The Moroccan judiciary is to send an investigative commission to France in connection with the sex scandal involving former French big wig Jacques Bouthier and several of his associates in Morocco, the lawyer for the civil parties announced on Saturday
The Tangier Court granted the association’s request to establish a committee for interrogation of the matter in France. The procedure is already underway, according to lawyer Acha Guellaa, President of the Moroccan Association for Victims’ Rights (AMDV).
According to Guellaa, the goal of this commission will be to examine Jacques Bouthier, who is also under investigation in France for “human trafficking” and “rape of a minor.”
After ten months in detention, the 76-year-old former CEO of Assu 2000, an insurance brokerage business, was freed on bail under judicial monitoring for medical reasons in March, 2023. The French justice system had neither the motivation nor the courage to prosecute him while he was detained due to reasons of corruption, the lawyer bemoaned.
While Bouthier is not being prosecuted in Morocco at the moment, eight of his colleagues–including six Moroccans, two of whom are women, and two Frenchmen–are facing allegations of “human trafficking,” “sexual harassment,” “incitement to debauchery,” and “failure to report attempted or completed crimes.”

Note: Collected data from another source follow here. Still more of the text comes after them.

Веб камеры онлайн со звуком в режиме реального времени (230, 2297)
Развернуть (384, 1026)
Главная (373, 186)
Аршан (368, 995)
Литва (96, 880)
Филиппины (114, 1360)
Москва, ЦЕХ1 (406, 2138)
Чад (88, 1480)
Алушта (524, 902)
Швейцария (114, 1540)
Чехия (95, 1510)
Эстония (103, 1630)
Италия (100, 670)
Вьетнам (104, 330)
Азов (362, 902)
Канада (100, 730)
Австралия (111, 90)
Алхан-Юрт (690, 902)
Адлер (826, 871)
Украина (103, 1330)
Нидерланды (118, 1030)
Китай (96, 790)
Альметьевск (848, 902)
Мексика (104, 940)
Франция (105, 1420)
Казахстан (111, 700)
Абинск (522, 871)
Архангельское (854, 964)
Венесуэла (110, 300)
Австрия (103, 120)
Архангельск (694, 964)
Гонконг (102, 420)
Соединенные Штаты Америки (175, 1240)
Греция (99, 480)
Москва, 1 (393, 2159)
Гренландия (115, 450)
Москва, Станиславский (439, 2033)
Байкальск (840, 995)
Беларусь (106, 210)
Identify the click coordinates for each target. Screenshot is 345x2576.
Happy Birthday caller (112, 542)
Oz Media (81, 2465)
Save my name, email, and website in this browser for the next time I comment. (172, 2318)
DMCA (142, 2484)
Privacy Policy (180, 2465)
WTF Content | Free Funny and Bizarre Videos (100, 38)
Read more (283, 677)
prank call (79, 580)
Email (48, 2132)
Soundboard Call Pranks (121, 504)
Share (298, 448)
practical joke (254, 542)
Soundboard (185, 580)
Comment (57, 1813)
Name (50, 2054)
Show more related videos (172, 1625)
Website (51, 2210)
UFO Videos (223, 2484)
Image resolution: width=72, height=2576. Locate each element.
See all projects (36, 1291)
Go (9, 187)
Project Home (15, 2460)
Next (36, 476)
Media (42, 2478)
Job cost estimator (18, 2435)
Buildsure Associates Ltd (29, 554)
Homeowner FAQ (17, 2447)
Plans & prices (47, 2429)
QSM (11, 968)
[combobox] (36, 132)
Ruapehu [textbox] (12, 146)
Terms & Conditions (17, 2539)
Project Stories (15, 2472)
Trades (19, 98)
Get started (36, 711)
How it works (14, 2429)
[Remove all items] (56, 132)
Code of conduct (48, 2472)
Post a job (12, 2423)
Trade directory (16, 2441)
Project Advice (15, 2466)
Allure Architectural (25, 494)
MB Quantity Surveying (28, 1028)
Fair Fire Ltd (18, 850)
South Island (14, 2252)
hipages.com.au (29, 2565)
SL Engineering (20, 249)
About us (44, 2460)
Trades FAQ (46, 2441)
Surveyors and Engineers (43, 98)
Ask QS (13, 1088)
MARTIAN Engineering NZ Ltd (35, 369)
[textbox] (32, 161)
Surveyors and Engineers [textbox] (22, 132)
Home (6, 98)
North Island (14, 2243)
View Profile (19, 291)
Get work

Four of the individuals are currently being detained, while the others have been granted provisional parole. Their trial is set to resume on July 25 before the Tangier Court of Appeal’s criminal chamber of first instance.
The public prosecutor of the Tangier appeal court issued an arrest warrant for a suspect who fled to France, per lawyer Abdelfattah Zahrach and the AMDV.
Following accusations from former employees, the investigation was opened in Tangier in June 2022. The case has since been joined by six female plaintiffs.